Hoje eu consegui chorar pela primeira vez. Meu corpo, em convulsão silenciosa na última semana, conseguiu dar algum destino para as micro explosões que se sucederam, milhares por segundo, desde que tomou conhecimento da aprovação do Projeto de Lei 5069/2013. Esse projeto que dificulta o atendimento às vitimas de estupro no SUS, obriga as mulheres estupradas a irem antes na delegacia se submeter a um exame de corpo delito para poderem ser atendidas no Sistema Único de Saúde.
Minha primeira reação racional de revolta foi criar um evento público no Facebook, chamado Mulheres Contra Cunha, para que pudesse aglomerar mulheres conhecidas e pensarmos juntas em alguma atitude contra o autor desse projeto, o presidente da Câmara, Eduardo Cunha, que na última semana além do PL 5069, aprovou também o relatório da PEC 215, que tira do executivo o poder de demarcação das terras indígenas, revogou o estatuto do desarmamento e aprovou a Lei antiterrorismo que criminaliza movimentos sociais (de autoria do Partido dos Trabalhadores!)

Linhas de um conjunto de dados
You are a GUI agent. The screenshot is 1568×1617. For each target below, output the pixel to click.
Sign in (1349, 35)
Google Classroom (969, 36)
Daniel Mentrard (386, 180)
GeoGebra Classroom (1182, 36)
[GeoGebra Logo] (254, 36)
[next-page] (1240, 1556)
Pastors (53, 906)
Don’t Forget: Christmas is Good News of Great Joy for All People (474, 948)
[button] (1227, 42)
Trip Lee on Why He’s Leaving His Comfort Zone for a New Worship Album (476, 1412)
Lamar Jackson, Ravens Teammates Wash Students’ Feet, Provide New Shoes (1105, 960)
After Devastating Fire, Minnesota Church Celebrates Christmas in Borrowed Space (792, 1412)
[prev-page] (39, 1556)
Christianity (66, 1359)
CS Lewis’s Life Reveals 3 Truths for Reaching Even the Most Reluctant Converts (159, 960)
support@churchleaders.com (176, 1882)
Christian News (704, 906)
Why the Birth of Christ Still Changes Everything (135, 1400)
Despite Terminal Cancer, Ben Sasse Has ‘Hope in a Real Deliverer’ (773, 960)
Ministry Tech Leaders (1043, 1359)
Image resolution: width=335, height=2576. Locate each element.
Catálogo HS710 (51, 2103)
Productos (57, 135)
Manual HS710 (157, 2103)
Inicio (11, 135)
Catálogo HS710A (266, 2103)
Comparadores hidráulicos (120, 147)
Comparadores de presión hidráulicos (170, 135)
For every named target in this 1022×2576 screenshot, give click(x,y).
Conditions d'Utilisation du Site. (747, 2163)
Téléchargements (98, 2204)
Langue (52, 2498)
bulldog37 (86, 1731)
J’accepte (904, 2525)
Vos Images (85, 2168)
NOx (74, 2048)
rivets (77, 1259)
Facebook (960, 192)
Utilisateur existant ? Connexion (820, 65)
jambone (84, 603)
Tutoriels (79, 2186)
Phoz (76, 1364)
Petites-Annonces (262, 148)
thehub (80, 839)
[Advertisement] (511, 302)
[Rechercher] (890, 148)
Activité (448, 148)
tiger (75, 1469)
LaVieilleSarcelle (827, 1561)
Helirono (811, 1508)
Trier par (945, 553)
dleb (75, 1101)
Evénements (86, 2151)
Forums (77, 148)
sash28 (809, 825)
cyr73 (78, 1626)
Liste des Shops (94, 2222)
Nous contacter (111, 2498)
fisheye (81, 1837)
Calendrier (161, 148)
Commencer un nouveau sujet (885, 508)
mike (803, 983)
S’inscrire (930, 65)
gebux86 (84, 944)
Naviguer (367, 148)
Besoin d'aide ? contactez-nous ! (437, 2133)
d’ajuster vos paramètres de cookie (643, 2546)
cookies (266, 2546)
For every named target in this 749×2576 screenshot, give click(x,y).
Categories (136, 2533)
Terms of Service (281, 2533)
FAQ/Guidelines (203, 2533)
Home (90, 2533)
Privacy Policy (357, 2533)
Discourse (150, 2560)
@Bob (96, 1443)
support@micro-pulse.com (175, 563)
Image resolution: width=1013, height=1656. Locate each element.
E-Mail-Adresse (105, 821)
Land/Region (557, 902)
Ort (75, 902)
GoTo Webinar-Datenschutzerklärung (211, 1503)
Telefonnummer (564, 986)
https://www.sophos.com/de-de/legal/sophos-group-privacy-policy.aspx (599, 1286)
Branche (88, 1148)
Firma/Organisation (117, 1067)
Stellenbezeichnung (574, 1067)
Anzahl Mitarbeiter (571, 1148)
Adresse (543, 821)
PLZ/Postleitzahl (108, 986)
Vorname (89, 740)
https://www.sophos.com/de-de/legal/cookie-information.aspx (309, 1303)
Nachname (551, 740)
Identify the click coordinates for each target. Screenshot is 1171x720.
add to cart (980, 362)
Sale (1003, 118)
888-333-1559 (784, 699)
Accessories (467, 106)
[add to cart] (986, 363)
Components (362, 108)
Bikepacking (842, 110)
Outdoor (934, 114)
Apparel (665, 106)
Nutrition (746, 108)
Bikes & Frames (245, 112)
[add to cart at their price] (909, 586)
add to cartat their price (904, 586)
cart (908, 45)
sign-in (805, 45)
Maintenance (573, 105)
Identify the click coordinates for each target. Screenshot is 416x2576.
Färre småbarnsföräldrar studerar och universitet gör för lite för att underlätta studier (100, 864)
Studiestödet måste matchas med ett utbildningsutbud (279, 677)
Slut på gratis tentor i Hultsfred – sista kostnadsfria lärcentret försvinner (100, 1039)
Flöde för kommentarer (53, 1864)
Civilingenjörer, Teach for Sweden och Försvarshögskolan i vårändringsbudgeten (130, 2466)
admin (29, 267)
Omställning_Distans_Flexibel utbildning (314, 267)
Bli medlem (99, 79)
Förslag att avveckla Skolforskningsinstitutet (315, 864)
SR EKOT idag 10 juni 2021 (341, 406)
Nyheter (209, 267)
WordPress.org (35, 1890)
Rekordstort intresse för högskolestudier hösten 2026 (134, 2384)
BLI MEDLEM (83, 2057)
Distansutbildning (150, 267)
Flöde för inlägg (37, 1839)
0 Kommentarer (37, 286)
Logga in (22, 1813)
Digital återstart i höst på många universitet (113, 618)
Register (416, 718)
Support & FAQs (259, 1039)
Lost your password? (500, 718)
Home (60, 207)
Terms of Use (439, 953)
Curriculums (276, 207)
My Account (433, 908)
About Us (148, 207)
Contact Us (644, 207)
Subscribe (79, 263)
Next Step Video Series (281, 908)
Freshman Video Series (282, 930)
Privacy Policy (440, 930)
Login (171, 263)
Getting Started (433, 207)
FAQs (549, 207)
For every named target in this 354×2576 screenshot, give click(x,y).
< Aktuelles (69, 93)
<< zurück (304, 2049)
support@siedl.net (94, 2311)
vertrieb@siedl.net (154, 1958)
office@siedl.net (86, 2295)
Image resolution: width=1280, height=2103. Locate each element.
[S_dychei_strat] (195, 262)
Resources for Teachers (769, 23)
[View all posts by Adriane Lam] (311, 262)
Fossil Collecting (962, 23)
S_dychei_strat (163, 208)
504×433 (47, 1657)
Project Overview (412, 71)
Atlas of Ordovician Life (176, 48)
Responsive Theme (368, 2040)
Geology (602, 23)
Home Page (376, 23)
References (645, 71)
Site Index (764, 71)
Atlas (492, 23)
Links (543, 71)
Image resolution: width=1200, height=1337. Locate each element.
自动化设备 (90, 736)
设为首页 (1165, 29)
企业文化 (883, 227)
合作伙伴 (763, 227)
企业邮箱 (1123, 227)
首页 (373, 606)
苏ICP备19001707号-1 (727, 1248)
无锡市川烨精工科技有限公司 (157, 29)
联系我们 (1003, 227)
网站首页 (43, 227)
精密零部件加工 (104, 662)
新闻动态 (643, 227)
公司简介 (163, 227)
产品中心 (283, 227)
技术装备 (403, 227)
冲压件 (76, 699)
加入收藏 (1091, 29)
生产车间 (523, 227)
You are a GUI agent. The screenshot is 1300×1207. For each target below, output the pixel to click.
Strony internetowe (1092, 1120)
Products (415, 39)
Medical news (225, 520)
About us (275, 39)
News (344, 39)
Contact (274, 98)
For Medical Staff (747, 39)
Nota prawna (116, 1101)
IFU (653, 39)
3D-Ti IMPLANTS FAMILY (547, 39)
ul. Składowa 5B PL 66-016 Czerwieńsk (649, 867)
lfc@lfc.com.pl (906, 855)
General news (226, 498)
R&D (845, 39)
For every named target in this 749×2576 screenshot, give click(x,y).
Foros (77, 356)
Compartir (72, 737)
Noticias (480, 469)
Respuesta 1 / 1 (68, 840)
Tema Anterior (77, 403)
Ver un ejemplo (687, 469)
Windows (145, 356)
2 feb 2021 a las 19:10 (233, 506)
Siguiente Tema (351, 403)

* [Lista de tarefas]:
(A) Responda, com base no trecho:
(i) Qual é o número do Projeto de Lei cuja aprovação é mencionada?
(ii) Que nome recebeu o evento público criado no Facebook?
(iii) Que poder a PEC 215 tira do executivo?
(B) Dê continuidade ao trecho sobre a reação ao PL 5069/2013 a partir de sua última frase.

* [Resultados por tarefa]:
(A)
(i) 5069/2013.
(ii) Mulheres Contra Cunha.
(iii) O poder de demarcação das terras indígenas.

(B)
O evento rapidamente se alastrou indo muito além do universo de “mulheres conhecidas”. Em algumas horas já tinha mais de 3000 confirmações. E nessa abertura, o primeiro confronto. Eu havia escolhido como foto de capa da página, uma foto de uma passeata contra a censura de 1968, cuja linha de frente era formada exclusivamente por mulheres brancas. Muitas mulheres chamaram a atenção para o racismo da foto. E essa constatação era tão evidente. Deveríamos todxs saber que as mulheres que morrem realizando abortos clandestinos tem cor e endereço, e a exclusão da foto dessas mulheres, sua invizibilização era mais uma violência. Eu que tanto critico o “esquerdomachismo”, tive que me deparar com meu “esquerdoracismo” e diante dele fiquei pensando se ainda podia falar, qual a legitimidade da minha voz. Me sinto nesse momento como os homens que insistem em se pronunciar sobre os relatos do meuprimeiroassédio, e que me irritam com a sua impossibilidade de deixar de lado o protagonismo das lutas, do discurso.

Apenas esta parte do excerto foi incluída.